[Records from a data source]
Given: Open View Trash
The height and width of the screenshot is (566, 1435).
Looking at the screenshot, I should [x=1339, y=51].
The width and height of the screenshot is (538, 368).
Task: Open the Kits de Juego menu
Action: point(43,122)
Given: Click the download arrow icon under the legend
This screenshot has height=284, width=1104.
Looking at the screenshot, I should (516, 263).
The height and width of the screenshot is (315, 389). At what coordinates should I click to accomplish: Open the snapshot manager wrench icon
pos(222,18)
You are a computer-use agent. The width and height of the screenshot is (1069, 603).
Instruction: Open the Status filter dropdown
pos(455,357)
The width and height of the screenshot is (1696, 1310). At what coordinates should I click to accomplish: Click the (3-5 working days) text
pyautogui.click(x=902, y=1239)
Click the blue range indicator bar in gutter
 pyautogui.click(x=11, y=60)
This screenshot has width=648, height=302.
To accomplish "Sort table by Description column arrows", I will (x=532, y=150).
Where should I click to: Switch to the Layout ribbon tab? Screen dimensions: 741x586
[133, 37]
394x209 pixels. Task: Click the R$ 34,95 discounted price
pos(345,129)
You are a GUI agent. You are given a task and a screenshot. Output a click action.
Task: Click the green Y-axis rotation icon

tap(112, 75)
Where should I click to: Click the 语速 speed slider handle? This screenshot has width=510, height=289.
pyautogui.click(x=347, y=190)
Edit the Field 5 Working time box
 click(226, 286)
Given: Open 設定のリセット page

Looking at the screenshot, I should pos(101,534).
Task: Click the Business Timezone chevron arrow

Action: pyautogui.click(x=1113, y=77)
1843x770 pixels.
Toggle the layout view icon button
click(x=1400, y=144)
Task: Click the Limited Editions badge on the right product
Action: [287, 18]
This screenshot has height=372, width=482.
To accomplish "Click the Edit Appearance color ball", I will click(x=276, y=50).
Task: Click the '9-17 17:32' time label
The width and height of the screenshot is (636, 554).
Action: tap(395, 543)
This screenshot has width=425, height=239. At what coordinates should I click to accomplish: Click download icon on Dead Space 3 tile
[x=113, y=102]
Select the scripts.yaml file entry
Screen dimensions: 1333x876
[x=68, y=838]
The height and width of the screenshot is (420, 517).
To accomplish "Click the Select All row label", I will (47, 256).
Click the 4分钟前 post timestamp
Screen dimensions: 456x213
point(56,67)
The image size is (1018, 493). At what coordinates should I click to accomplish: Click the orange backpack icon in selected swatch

§ About this exercise
Every entry above should be written out again, precisely.

§ Solution for this problem
Given: Open View Trash
The height and width of the screenshot is (566, 1435).
Looking at the screenshot, I should [x=1339, y=51].
The width and height of the screenshot is (538, 368).
Task: Open the Kits de Juego menu
Action: point(43,122)
Given: Click the download arrow icon under the legend
This screenshot has height=284, width=1104.
Looking at the screenshot, I should (516, 263).
The height and width of the screenshot is (315, 389). At what coordinates should I click to accomplish: Open the snapshot manager wrench icon
pos(222,18)
You are a computer-use agent. The width and height of the screenshot is (1069, 603).
Instruction: Open the Status filter dropdown
pos(455,357)
The width and height of the screenshot is (1696, 1310). At what coordinates should I click to accomplish: Click the (3-5 working days) text
pyautogui.click(x=902, y=1239)
Click the blue range indicator bar in gutter
 pyautogui.click(x=11, y=60)
This screenshot has width=648, height=302.
To accomplish "Sort table by Description column arrows", I will (x=532, y=150).
Where should I click to: Switch to the Layout ribbon tab? Screen dimensions: 741x586
[133, 37]
394x209 pixels. Task: Click the R$ 34,95 discounted price
pos(345,129)
You are a GUI agent. You are given a task and a screenshot. Output a click action.
Task: Click the green Y-axis rotation icon

tap(112, 75)
Where should I click to: Click the 语速 speed slider handle? This screenshot has width=510, height=289.
pyautogui.click(x=347, y=190)
Edit the Field 5 Working time box
 click(226, 286)
Given: Open 設定のリセット page

Looking at the screenshot, I should pos(101,534).
Task: Click the Business Timezone chevron arrow

Action: pyautogui.click(x=1113, y=77)
1843x770 pixels.
Toggle the layout view icon button
click(x=1400, y=144)
Task: Click the Limited Editions badge on the right product
Action: [287, 18]
This screenshot has height=372, width=482.
To accomplish "Click the Edit Appearance color ball", I will click(x=276, y=50).
Task: Click the '9-17 17:32' time label
The width and height of the screenshot is (636, 554).
Action: tap(395, 543)
This screenshot has width=425, height=239. At what coordinates should I click to accomplish: Click download icon on Dead Space 3 tile
[x=113, y=102]
Select the scripts.yaml file entry
Screen dimensions: 1333x876
[x=68, y=838]
The height and width of the screenshot is (420, 517).
To accomplish "Click the Select All row label", I will (47, 256).
Click the 4分钟前 post timestamp
Screen dimensions: 456x213
point(56,67)
The image size is (1018, 493). At what coordinates should I click to accomplish: Click the orange backpack icon in selected swatch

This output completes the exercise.